Dans un contexte de tensions commerciales croissantes, les États-Unis ont adopté de nouvelles mesures tarifaires à l’encontre de plusieurs partenaires commerciaux, dont l’Union européenne. En réaction, la Commission européenne temporise ses contre-mesures pour laisser place à la négociation, tout en préparant un dispositif de rééquilibrage.
Droits américains sur l’acier, l’aluminium et les dérivés
Depuis le 4 juin 2025, les États-Unis appliquent un droit additionnel de 50 % sur les importations d’acier et d’aluminium, incluant les produits dérivés comme les pièces automobiles ou aéronautiques. Ces droits ne s’appliquent que sur la partie « acier/aluminium » des produits classés aux chapitres 73 et 76 du HTS.
En cas d’origine de fusion ou de coulée inconnue, les produits sont considérés comme russes et taxés à 200 %.
Extension aux appareils électroménagers
Depuis le 23 juin, les produits comme les lave-linges, réfrigérateurs ou fours contenant de l’acier sont également concernés. La teneur en acier est soumise à un droit de 50 %.
Mesures sur les véhicules et pièces détachées
Les importations de voitures et pièces automobiles sont soumises à un droit ad valorem de 25 % depuis le 3 avril (véhicules) et le 3 mai 2025 (pièces). Un dispositif de compensation allant jusqu’à 3,75 % de la valeur est mis en place pour les constructeurs américains.
Tarifs réciproques et seuil de minimis
Depuis le 5 avril 2025, tous les produits importés aux USA sont soumis à un droit de 10 %, avec un relèvement à 20 % prévu pour les produits européens à partir du 1er août 2025. Le régime de franchise de minimis (< 800 $) a été supprimé pour les colis venant de Chine et Hong Kong, désormais taxés à 54 % ou 100 $ par colis.
Suspension temporaire des contre-mesures de l’UE
En réponse, la Commission européenne a adopté les règlements d’exécution 2025/778 et 2025/786 pour rétablir, puis suspendre, des droits additionnels de 25 % sur une liste de produits américains. Cette suspension est en vigueur jusqu’au 14 juillet 2025, et pourrait être prolongée jusqu’au 1er août pour s’aligner sur la stratégie américaine.
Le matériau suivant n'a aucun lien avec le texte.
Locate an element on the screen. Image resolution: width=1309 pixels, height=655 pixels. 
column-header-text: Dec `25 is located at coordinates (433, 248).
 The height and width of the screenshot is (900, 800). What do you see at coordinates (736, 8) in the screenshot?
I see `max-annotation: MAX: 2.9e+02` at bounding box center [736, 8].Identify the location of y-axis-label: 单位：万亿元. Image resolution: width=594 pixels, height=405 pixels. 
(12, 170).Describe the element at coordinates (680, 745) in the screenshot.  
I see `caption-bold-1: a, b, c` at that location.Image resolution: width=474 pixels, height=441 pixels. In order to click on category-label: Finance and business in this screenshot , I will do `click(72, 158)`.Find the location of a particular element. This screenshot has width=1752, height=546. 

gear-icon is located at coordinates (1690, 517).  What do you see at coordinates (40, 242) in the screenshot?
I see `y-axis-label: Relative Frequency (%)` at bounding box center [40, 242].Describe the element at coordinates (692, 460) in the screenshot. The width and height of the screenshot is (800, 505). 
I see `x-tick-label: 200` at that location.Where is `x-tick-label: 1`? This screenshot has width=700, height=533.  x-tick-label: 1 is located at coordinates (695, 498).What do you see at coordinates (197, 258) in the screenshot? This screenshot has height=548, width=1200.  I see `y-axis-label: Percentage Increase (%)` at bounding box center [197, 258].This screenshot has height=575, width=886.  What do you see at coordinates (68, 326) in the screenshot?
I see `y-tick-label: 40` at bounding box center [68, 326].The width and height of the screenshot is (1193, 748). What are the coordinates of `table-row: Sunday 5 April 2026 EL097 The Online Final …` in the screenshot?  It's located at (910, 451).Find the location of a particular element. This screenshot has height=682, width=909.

Surveillance accrue des détournements de flux
La Commission a mis en place un groupe de travail "trade diversion" chargé d’analyser chaque mois les hausses anormales d’importations dans l’UE. Les producteurs européens sont invités à signaler toute distorsion via CIRCABC.
Conclusion
Face à une guerre commerciale à géométrie variable, les entreprises européennes doivent adapter leur stratégie douanière. Les outils de veille (HTS, Access2Markets, ACE, etc.) et les cellules conseil des douanes sont des relais essentiels pour anticiper les impacts tarifaires et sécuriser les flux transatlantiques.